* WHAT YOU HAVE TO DO
Print exactly the lines from the line with "Download chart data as CSV" to the last line of the data, please, both included.

(Stored data entries)
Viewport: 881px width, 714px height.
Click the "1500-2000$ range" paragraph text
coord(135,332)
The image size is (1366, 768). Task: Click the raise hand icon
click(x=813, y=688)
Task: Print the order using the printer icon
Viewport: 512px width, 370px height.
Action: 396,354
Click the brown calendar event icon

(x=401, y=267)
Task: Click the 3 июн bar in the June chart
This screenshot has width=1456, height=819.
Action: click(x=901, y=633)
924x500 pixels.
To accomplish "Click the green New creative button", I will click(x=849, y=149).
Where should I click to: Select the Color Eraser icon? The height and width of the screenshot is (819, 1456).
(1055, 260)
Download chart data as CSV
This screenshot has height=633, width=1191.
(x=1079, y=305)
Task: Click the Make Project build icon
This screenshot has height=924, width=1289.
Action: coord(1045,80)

* RESULT OF THIS TASK
Download chart data as CSV
This screenshot has height=633, width=1191.
(x=1079, y=305)
Task: Click the Make Project build icon
This screenshot has height=924, width=1289.
Action: coord(1045,80)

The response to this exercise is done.